Returns a character set consisting of the specified ASCII characters. With no arguments, char-set returns an empty character set.

procedure+: chars->char-set chars
Returns a character set consisting of chars, which must be a list of ASCII characters. This is equivalent to (apply char-set chars).

procedure+: string->char-set string
Returns a character set consisting of all the characters that occur in string.

procedure+: ascii-range->char-set lower upper
Lower and upper must be exact non-negative integers representing ASCII character codes, and lower must be less than or equal to upper. This procedure creates and returns a new character set consisting of the characters whose ASCII codes are between lower (inclusive) and upper (exclusive).

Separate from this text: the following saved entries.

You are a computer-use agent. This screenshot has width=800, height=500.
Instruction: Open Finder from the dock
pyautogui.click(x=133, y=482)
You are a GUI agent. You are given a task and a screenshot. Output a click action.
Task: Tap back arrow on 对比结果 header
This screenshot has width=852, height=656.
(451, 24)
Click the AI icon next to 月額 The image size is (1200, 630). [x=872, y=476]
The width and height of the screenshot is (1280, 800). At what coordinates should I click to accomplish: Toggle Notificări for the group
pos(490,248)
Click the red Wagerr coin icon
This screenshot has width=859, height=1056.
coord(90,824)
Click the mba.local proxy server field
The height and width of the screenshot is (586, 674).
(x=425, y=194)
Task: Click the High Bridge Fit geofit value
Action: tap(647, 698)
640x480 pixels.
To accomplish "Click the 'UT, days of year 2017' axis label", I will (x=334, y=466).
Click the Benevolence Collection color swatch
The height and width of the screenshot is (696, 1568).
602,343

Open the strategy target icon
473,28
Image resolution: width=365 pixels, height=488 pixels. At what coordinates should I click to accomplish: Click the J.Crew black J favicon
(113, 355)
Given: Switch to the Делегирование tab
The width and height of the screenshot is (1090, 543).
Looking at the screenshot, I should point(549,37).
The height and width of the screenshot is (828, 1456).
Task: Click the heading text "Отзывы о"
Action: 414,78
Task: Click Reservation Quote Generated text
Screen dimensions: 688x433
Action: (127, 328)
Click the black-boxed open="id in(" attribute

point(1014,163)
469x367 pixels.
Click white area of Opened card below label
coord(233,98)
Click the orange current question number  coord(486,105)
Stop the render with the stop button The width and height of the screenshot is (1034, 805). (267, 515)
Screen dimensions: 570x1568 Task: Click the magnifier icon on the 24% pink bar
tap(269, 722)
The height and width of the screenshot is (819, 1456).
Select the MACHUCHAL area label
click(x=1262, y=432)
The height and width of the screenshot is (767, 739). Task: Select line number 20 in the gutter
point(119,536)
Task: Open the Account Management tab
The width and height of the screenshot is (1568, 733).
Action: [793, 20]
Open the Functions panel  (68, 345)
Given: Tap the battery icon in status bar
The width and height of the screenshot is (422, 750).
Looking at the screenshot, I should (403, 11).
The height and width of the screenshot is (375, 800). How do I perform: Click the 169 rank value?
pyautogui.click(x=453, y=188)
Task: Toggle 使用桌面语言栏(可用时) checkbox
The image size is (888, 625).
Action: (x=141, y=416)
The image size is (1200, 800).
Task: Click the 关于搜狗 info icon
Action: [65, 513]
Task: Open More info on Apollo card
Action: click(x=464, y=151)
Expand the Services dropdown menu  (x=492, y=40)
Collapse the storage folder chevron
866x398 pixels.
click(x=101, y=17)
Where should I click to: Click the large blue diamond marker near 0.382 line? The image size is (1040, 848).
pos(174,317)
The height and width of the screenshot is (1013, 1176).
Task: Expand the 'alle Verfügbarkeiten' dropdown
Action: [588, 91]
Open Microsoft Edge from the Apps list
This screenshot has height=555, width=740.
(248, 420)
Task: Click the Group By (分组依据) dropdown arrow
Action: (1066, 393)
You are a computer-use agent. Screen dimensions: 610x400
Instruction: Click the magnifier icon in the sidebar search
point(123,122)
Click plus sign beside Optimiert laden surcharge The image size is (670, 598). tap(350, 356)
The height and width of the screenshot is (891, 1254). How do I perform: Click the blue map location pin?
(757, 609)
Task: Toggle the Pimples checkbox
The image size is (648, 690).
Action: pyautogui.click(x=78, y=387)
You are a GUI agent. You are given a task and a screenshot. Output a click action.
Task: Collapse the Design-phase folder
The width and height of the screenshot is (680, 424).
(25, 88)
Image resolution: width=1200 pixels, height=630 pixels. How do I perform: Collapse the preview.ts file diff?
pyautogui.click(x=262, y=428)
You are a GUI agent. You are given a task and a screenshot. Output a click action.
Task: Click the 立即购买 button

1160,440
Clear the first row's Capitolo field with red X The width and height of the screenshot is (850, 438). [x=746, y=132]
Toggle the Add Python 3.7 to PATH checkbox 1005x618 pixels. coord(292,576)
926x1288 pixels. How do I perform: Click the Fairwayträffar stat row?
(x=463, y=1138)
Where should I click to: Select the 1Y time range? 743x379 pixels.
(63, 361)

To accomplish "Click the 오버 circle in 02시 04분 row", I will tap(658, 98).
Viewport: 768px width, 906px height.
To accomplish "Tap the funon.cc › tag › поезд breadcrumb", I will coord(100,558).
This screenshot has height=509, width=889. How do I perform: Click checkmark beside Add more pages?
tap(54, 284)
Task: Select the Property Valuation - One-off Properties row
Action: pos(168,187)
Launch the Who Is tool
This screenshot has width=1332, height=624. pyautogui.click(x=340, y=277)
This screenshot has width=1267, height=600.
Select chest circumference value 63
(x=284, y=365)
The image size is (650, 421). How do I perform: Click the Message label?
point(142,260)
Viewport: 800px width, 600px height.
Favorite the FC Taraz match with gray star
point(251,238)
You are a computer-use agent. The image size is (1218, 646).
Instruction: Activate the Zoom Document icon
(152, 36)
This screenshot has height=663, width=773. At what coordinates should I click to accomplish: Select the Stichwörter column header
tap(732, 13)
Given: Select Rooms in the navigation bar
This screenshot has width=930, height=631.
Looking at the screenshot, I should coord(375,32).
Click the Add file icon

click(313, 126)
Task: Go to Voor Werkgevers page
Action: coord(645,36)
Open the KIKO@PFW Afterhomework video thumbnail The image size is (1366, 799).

procedure+: predicate->char-set predicate
Predicate must be a procedure of one argument. predicate->char-set creates and returns a character set consisting of the ASCII characters for which predicate is true.

procedure+: char-set-difference char-set1 char-set2
Returns a character set consisting of the characters that are in char-set1 but aren't in char-set2.

procedure+: char-set-intersection char-set1 char-set2
Returns a character set consisting of the characters that are in both char-set1 and char-set2.

procedure+: char-set-union char-set1 char-set2
Returns a character set consisting of the characters that are in one or both of char-set1 and char-set2.

procedure+: char-set-invert char-set
Returns a character set consisting of the ASCII characters that are not in char-set.